CSIS dokumentiert über die Jahre eine Zunahme von Sabotage- und Subversionsaktivitäten und ordnet sie auch russischen Strukturen, u. a. dem GRU, zu. Der Authoritarian Interference Tracker wiederum katalogisiert Fälle autoritärer Einmischung (inkl. Cyber-Operationen und Informationsmanipulation) als Muster, nicht als Ausreißer.
Das US-Justizministerium hat 2018 die Anklage gegen 12 russische GRU-Offiziere veröffentlicht, denen u. a. Hacking und Veröffentlichung erbeuteter Daten mit dem Ziel der Einflussnahme auf die US-Wahl 2016 vorgeworfen werden; die Mitteilung verknüpft die Vorwürfe mit GRU-Einheiten (u. a. Unit 26165 und Unit 74455). Das FBI führt eine entsprechende Fahndungs- und Fallseite zu den Vorwürfen.
Ukraine-Krieg, kritische Infrastruktur, Destruktion
Im Zuge der Recherche wird betont, dass sich das Lehrmaterial auch auf Erfahrungen aus Russlands Krieg gegen die Ukraine stütze; das „Department 4“ wird als Zulieferer für Einheiten beschrieben, denen destruktive Operationen zugeschrieben werden. In der westlichen Einordnung sind diese Einheiten seit Jahren Bestandteil von Warnungen und Abwehrarbeit. Die CISA veröffentlicht fortlaufend Advisories zu russischen staatlich gestützten Cyberbedrohungen sowie zu zugehörigen TTPs und Schutzmaßnahmen.

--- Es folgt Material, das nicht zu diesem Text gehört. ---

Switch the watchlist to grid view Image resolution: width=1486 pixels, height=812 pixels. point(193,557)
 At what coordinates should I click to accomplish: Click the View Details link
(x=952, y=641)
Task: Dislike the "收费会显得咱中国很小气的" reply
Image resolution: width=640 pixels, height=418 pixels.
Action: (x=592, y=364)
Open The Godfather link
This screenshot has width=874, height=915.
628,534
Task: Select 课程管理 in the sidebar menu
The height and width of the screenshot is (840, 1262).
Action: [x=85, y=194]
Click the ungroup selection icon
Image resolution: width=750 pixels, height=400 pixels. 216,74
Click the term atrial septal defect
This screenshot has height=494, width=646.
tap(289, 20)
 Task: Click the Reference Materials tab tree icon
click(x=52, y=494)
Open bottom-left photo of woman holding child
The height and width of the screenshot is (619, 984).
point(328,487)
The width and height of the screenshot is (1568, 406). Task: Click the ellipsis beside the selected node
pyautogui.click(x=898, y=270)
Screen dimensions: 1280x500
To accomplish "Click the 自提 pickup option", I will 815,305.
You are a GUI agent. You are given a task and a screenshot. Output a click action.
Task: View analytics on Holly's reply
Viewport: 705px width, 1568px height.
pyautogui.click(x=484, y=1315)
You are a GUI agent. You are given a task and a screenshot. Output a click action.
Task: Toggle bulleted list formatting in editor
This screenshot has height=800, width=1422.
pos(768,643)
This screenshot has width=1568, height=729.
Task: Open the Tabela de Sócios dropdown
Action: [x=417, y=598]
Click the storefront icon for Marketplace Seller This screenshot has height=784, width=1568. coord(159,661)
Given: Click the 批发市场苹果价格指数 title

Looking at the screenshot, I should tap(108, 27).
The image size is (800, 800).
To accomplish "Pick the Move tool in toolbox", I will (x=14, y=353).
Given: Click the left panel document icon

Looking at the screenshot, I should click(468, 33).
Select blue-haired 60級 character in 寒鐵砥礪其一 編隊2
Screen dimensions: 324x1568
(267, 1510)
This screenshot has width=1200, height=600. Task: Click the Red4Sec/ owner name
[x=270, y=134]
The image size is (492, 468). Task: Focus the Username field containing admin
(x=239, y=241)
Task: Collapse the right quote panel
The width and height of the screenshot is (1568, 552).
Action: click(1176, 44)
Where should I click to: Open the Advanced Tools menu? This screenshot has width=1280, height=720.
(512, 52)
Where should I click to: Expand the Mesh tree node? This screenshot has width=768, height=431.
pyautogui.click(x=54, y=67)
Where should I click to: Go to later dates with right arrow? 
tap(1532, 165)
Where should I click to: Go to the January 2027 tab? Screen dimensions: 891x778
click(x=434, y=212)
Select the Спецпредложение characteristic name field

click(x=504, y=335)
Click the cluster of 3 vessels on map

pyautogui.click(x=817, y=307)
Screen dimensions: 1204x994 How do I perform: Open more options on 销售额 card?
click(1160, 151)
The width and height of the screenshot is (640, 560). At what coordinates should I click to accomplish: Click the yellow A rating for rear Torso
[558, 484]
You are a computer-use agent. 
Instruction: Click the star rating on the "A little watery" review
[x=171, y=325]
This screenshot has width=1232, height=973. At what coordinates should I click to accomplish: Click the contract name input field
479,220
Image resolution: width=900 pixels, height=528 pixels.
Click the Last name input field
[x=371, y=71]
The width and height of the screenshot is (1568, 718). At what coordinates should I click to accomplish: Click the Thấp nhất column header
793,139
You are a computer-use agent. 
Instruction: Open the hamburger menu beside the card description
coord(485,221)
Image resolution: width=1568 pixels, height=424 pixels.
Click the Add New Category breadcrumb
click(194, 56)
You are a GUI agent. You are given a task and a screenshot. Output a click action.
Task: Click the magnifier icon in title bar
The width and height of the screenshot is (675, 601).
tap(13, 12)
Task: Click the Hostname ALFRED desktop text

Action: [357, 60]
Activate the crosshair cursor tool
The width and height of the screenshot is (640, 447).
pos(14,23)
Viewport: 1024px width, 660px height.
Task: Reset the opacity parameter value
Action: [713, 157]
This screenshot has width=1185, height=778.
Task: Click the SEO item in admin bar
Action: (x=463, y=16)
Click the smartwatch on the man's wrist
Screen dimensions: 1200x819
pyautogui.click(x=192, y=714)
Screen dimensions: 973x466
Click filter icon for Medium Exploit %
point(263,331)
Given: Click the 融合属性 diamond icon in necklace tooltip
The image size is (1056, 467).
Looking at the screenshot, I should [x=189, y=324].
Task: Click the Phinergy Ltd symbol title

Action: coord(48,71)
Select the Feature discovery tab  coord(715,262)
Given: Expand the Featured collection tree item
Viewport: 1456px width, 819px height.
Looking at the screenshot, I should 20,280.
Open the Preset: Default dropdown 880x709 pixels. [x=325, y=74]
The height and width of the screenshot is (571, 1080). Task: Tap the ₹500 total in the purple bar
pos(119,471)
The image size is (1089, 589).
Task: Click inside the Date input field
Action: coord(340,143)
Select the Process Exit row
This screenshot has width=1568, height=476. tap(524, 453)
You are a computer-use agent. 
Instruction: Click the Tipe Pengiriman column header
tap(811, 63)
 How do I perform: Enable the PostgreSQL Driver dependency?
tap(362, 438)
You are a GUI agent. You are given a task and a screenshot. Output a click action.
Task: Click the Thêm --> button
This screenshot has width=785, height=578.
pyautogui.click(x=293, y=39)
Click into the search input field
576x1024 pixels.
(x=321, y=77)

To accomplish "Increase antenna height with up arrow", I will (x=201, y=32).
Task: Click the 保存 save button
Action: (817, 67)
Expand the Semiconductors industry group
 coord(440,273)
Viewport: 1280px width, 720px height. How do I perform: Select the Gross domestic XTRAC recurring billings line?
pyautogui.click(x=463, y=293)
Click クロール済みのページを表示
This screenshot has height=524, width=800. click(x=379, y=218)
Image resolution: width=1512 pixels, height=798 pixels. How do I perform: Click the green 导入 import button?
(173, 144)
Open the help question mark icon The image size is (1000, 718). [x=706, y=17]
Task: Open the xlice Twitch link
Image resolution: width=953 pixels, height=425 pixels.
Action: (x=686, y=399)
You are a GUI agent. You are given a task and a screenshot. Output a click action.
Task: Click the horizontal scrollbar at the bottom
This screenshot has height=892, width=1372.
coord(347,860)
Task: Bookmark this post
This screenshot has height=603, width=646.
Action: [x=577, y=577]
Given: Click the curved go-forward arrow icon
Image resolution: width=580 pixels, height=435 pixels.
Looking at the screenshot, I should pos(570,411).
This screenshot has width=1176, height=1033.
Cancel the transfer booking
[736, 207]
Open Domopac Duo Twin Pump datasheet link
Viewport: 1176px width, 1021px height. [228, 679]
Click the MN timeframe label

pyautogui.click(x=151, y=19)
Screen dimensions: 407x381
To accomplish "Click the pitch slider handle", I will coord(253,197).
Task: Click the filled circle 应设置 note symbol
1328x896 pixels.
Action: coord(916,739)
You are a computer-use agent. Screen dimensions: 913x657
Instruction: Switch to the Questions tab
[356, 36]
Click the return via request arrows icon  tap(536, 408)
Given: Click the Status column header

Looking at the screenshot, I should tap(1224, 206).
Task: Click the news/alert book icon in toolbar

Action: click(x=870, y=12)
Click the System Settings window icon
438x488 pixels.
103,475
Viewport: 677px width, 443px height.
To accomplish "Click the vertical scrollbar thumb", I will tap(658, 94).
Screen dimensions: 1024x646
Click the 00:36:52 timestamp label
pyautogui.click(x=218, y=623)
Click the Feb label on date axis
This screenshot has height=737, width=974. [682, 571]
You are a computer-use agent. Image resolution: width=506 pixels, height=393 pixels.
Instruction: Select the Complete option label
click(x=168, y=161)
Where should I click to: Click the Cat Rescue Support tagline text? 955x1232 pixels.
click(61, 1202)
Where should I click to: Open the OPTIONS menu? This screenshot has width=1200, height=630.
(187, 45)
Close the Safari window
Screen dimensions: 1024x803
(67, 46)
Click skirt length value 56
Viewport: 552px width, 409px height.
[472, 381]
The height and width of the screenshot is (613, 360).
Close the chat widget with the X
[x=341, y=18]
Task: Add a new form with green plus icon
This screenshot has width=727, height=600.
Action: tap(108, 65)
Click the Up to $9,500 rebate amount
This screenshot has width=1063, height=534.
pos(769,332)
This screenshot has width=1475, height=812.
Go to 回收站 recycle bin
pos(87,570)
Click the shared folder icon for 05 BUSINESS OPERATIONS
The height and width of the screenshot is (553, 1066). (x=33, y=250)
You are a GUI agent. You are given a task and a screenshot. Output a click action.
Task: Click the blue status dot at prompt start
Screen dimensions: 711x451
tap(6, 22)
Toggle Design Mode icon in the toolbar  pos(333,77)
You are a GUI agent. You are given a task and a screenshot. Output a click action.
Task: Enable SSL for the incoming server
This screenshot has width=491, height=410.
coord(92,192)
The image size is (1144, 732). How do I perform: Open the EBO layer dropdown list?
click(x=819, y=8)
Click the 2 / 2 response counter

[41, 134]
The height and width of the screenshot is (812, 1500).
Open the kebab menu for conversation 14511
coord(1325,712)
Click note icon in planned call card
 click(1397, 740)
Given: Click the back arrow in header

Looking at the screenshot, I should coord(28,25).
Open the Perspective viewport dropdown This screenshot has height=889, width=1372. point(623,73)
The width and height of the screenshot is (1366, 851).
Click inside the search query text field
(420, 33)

Faktencheck: Was ist gesichert – und was bleibt Behauptung?
Gesichert ist, dass westliche Behörden/Regierungen konkrete GRU-Einheiten als Bedrohungsakteure benennen, sanktionieren oder strafrechtlich verfolgen.
Behauptet wird – und das ist der zentrale investigative Befund –, dass die geleakten Uni-Dokumente eine konkrete interne Struktur („Department 4“) samt Ausbildungsinhalten und Personalspuren zeigen, die genau diese Fähigkeiten und Anschlussverwendungen systematisieren.
Dass mehrere Medienhäuser im Konsortium denselben Dokumentenfundus auswerten, erhöht die Plausibilität – ersetzt jedoch nicht eine unabhängige Prüfung und Bestätigung jedes Einzeldetails.
Konsequenzen für Unternehmen und Behörden
Die CISA verweist in seinen Russland-Advisories fortlaufend auf typische Angriffspfade und Resilienzmaßnahmen, konkret u. a. die Härtung internetexponierter Systeme und Anomalieerkennung.
Privatwirtschaft und öffentliche Hand sollten die Bedrohung ernst nehmen und Sicherheitskonzepte entsprechend anpassen und umsetzen.